Se questo preconcetto riguarda l’ambito sportivo in generale, come attestato da un recente report dell’Osservatorio sullo Sport System Italiano, secondo cui gli ostacoli sociali e le disuguaglianze di genere sono il primo motivo che porta le donne ad abbandonare lo sport – tanto che in Italia soltanto il 37% delle ragazze maggiorenni ne pratica uno, circa la metà rispetto alla controparte maschile –, esso viene ulteriormente rafforzato quando si parla di calcio, una disciplina considerata “roba da uomini”, sia dal punto di vista di chi lo gioca sul campo, sia per quanto riguarda gli spettatori negli stadi. A partire dai Mondiali femminili del 2019, l’ottava edizione ufficiale della competizione tenutasi in Francia, però, anche le imprese sportive delle calciatrici hanno acquisito sempre più successo e visibilità mediatica, soprattutto per l’abilità che queste hanno dimostrato nel veicolare tematiche fondamentali dal punto di vista politico e sociale, rendendole parte integrante della performance sportiva, dell’adrenalina, dello spettacolo di cui erano protagoniste.
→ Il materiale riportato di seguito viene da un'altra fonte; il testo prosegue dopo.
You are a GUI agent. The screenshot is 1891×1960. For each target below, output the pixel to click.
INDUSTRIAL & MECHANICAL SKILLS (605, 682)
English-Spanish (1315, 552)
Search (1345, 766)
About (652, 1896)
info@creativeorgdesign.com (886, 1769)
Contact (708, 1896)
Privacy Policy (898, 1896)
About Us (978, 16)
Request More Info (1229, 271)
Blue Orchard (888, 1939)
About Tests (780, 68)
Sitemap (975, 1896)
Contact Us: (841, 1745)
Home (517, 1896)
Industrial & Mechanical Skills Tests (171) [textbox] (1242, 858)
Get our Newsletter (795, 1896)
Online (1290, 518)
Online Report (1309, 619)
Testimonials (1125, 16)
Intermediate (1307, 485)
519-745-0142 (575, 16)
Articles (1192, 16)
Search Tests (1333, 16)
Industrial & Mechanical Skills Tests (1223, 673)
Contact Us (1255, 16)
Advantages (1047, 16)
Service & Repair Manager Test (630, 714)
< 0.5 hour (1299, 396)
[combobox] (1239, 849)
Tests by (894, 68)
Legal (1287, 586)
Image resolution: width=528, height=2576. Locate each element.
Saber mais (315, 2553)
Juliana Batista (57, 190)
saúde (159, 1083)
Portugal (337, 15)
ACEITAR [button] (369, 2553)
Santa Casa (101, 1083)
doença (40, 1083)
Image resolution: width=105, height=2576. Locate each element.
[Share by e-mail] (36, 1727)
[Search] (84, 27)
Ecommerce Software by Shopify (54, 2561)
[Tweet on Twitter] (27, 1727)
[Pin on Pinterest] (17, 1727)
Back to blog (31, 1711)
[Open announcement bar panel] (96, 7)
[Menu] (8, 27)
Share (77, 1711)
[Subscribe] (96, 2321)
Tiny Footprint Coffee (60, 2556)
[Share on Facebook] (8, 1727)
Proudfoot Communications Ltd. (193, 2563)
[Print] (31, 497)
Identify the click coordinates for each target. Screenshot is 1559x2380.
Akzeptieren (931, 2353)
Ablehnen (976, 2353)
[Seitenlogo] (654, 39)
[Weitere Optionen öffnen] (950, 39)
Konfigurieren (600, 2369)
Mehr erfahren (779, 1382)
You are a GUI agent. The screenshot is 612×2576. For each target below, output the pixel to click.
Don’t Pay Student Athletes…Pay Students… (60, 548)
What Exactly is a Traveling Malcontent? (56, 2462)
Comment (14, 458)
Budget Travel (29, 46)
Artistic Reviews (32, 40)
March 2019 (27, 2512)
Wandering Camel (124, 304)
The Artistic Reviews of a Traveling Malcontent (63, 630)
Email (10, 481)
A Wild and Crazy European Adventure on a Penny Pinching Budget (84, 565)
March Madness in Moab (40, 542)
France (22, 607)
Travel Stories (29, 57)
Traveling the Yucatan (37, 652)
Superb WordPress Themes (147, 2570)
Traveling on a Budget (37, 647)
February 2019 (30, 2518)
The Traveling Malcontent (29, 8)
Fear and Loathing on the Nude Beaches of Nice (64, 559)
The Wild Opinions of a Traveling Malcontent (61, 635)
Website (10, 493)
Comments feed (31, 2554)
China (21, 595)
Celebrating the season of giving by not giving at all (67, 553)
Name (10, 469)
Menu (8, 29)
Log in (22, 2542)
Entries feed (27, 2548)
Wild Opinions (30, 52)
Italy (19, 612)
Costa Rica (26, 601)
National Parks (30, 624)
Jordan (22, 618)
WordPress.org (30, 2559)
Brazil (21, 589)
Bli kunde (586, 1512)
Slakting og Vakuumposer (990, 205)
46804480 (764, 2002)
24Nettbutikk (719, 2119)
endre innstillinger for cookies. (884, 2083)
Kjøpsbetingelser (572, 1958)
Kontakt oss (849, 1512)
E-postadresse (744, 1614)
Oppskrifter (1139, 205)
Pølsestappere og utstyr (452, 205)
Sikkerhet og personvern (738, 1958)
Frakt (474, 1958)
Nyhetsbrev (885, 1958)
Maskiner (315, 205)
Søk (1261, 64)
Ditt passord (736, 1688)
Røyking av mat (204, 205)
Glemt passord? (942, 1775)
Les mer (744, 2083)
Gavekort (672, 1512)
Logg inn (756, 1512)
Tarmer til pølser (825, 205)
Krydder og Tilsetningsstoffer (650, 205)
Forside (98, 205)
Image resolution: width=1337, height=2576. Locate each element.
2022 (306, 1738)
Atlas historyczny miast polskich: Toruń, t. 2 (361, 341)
Una forte componente di attivismo, infatti, è da sempre presente nello sport, che essendo una ritualità collettiva, capace di raccogliere un gran numero di persone attorno a eventi come le gare o le partite più attese, diventa anche una potente cassa di risonanza utilizzata dagli atleti per sensibilizzare il pubblico su determinate questioni di attualità, soprattutto se li riguardano in prima persona. Basta pensare a gesti rivoluzionari entrati nella storia, come il Black Power salute fatto dai velocisti afroamericani Tommie Smith e John Carlos sul podio delle Olimpiadi del 1968 in Messico; o alla battaglia della tennista statunitense Billie Jean King, che già negli anni Settanta si era schierata in difesa dei diritti delle donne e della comunità LGBTQ+. Questo animo militante insito nell’attività sportiva, che oggi continua a essere glorificato quando si tratta di calciatori maschi, non viene però riconosciuto allo stesso modo alle atlete donne, la cui attenzione nei confronti di alcuni imprescindibili temi di uguaglianza viene invece percepita molto spesso come una sorta di “rattoppo”, una strategia di compensazione utile a sopperire a delle mancanze dal punto di vista agonistico, strettamente sportivo, che renderebbero le competizioni femminili “meno interessanti” di quelle maschili, e dunque bisognose di un elemento culturale più impegnato a cui allacciarsi per far parlare di sé.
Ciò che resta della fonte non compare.